The next year the Klingels sold the farm to Joseph Smith, and it is as the Smith Farm that is described in many postwar records. Hanna gave birth to another son, Harry, in 1867, but died in February of the next year, and little Harry followed her in July.

Daniel remarried and had four more children, two of whom died in infancy. Of his ten children by two wives, only four lived to adulthood, a tragic record even for the 1800s. By 1880 Daniel was working as a shoemaker in Baltimore, but he lost his second wife, Mary, in 1882 and by 1890 had filed a claim for total disablility due to his Civil War service. He returned to Gettysburg, where he died in 1893.

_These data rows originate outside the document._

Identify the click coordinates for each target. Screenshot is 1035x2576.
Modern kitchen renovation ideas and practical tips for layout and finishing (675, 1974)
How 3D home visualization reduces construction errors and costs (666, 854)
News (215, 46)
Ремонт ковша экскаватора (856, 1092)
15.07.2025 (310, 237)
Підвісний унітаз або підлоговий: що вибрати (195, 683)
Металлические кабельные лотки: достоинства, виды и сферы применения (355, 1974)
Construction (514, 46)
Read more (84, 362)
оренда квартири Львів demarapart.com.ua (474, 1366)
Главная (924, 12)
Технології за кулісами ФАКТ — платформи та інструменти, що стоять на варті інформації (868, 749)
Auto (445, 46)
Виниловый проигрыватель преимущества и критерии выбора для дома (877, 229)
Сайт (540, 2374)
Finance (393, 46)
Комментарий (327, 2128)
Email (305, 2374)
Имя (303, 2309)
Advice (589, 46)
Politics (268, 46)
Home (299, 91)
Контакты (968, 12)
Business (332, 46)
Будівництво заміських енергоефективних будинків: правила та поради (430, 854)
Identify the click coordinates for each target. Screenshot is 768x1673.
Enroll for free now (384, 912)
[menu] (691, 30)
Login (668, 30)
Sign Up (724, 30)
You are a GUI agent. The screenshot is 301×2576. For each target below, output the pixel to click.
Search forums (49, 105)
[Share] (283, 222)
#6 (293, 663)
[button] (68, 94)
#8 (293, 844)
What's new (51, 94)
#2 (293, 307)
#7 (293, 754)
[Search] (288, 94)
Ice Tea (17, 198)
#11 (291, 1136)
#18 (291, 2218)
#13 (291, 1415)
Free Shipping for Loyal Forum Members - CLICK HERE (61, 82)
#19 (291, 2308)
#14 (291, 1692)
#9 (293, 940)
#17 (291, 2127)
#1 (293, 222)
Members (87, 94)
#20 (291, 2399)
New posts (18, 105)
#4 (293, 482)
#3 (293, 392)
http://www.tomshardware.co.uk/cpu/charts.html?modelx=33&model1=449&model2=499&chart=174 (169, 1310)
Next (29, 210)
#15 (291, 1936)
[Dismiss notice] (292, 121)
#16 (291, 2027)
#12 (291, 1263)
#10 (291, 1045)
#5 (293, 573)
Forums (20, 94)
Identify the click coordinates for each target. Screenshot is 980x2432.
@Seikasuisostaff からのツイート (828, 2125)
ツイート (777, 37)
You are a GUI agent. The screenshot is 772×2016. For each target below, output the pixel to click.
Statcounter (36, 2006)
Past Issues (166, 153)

The Klingel farm on the Gettysburg battlefield

Today the Klingel farmhouse has been restored to its Civil war appearance. An addition on the rear (east) side of the house that was built after the war was removed, as was its weatherboarding. See the Klingel farmhouse as it appeared before the restoration.

Is it Klingle or Klingel? The War Department plaque in front of the house reads “Klingel,” as do the tombstones in Evergreen Cemetery and the Batchelder maps. Other records, including some with Daniel’s signature, read “Klingle.” And on his pension form he signed his name “Daniel Klingal, otherwise Klingle.” Like the Bryan or Brian family, spelling could be more free-form in former times.